MIAMI — Some consumers who bought insurance under President Barack Obama’s health care law are experiencing buyer’s remorse after realizing that their longtime doctors aren’t accepting the new plans.
Before the law took effect, experts warned that narrow networks could impact patients’ access to care, especially in cheaper plans. But with insurance cards now in hand, consumers are finding their access limited across all price ranges — sometimes even after they were told their plan would include their current doctor.
Michelle Pool is one of those customers. Before enrolling in a new health plan on California’s exchange, she checked whether her longtime primary care doctor was covered. Pool, a 60-year-old diabetic who has had back surgery and a hip replacement, purchased the plan only to find that the insurer was mistaken.
Her $352 a month gold plan was cheaper than what she’d paid under her husband’s insurance and seemed like a good deal because of her numerous pre-existing conditions. But after her insurance card came in the mail, the Vista, California resident learned her doctor wasn’t taking her new insurance.
“It’s not fun when you’ve had a doctor for years and years that you can confide in and he knows you,” Pool said. “I’m extremely discouraged. I’m stuck.”
The dilemma undercuts President Obama’s 2009 pledge that: “If you like your doctor, you will be able to keep your doctor, period.” Consumer frustration over losing doctors comes as the Obama administration is still celebrating a victory with more than 8 million enrollees in its first year.
Narrow networks are part of the economic trade-off for keeping premiums under control and preventing insurers from turning away those with pre-existing conditions. Even before the Affordable Care Act, doctors and hospitals would choose to leave a network — or be pushed out — over reimbursement issues as insurers tried to contain costs.
Insurance trade group America’s Health Insurance Plans says studies show the biggest factor influencing consumer choice is price. Insurers say that if consumers want low premiums, their choices may be limited.
Insurance companies also argue there’s wide variation in what doctors and hospitals charge, with some increasing prices every year. Insurers say there’s little evidence that higher-priced hospitals or doctors are actually delivering better care.
Health and Human Services spokesman Fabien Levy says the law requires insurance companies to post their directories so consumers can see if their doctor is covered before they sign up. Officials say insurance companies ultimately decide what doctors and hospitals to include in networks, just as they did before the law. The federal government is closely monitoring plans to see if more guidelines are needed to ensure consumers have access to quality health care.
Insurance companies say doctors are equally responsible for letting consumers know what plans they accept. But finding that information can be tricky because healthcare.gov does not have a centralized directory of doctors and what plans they accept. Instead it offers links to directories of individual plans, which are sometimes inaccurate.

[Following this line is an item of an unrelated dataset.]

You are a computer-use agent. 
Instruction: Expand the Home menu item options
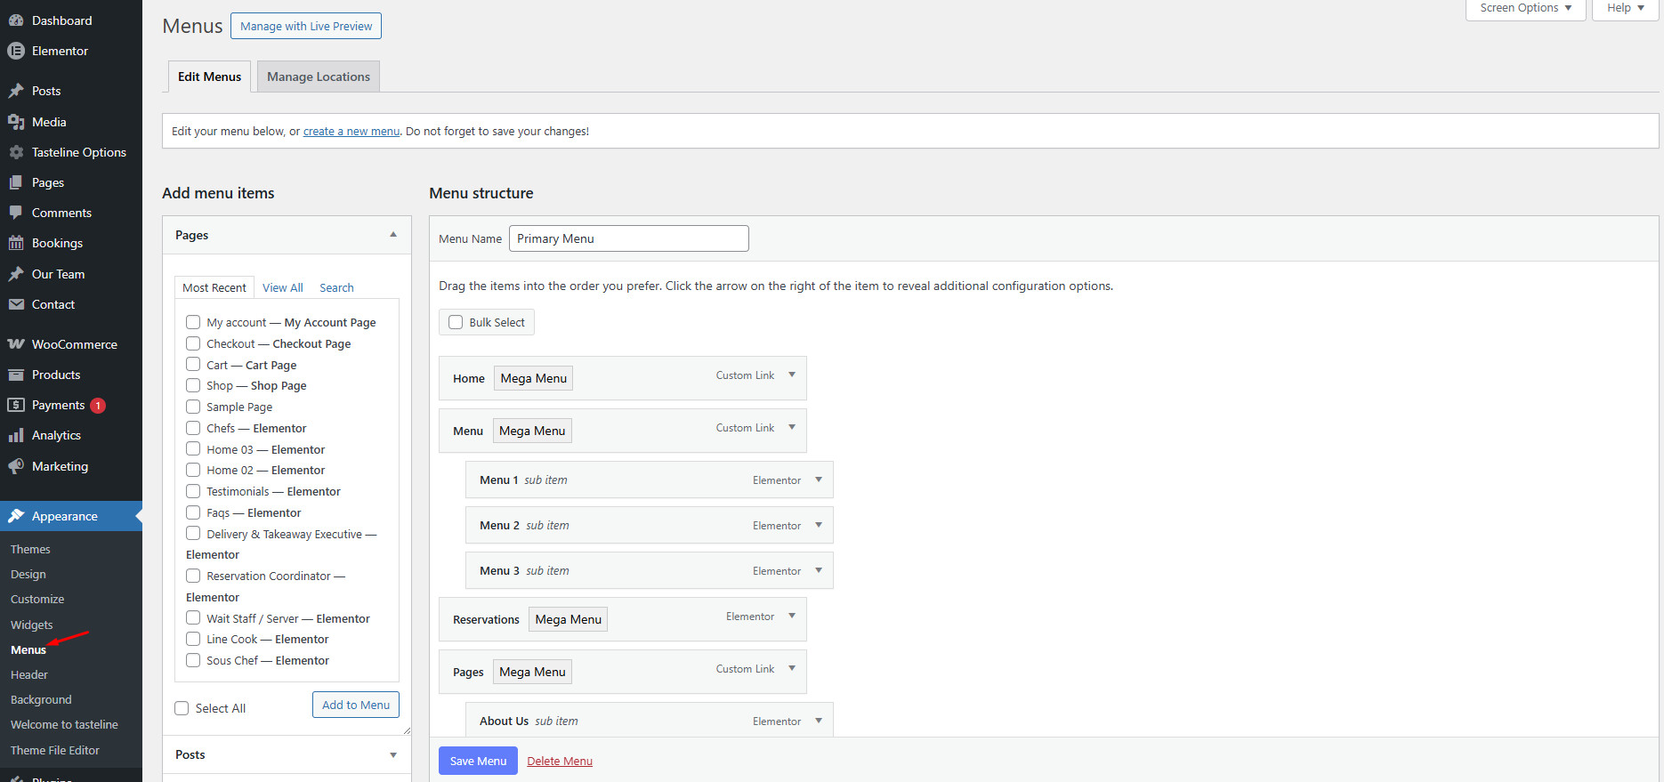coord(792,375)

Insurance agents Craig Gussin in San Diego and Kelly Fristoe in Texas helped dozens of clients switch plans just before the enrollment deadline when clients realized their doctors weren’t covered. Now, they’re struggling to help clients who realized they were in that position after the March 31 enrollment deadline, when consumers are locked into plans for one year.
Gussin says that even after his mad-dash to make switches before the deadline, he still has a half-dozen clients who are stuck — and he expects the number to grow as more try to schedule with doctors. He and other agents fear it will be one of their most serious issues in 2014.
“Everybody I talk to is having the same issue. It’s probably the number one item that we’re seeing right now,” said Gussin, who is petitioning Covered California for special enrollment status to help clients change plans.
Health counselor Nathalie Milias, who helped enroll nearly 300 Miami-area residents in ACA plans, says most of them chose a plan with $0 monthly premiums and deductibles — but with much more limited choices. She says tax credits could have allowed them more robust plans if they were willing to spend more, but many are working poor who didn’t want to pay another bill.
Marie Bien-Aime, a 59-year-old cook at a Miami restaurant, enrolled in that plan to avoid a monthly payment, but she realized her longtime health clinic didn’t take the plan. Shortly before the enrollment deadline, Bien-Aime upgraded to a plan that costs $37 per month.
“Paying $37 isn’t good for me, but I had to do it because I wanted to keep my doctor because he’s so good,” said Bien-Aime, who was previously uninsured.
Many consumers are still learning. They hear “Obamacare” and think it’s free like Medicaid or Medicare, said John Foley, an attorney and navigator.
“They don’t expect to pay anything,” said Foley. “For a couple more dollars a month you can get a really good plan and they’re like, ‘This is free. I don’t want to pay for this.’”
Even with pricier plans, some consumers have access problems.
James Potts’ $647-per-month silver plan was issued by the same company that had insured him with a different plan cancelled under the Affordable Care Act. The 64-year-old property insurance agent assumed his doctors would remain the same under the insurer’s new plan, but didn’t double check.
When Potts got a nasty cold, he called three facilities near his home in Wichita Falls, Texas, and was shocked to find none took the insurance, including his primary care doctor.
“It was a waste of money for me,” he said. “I couldn’t find doctors that would talk to me.”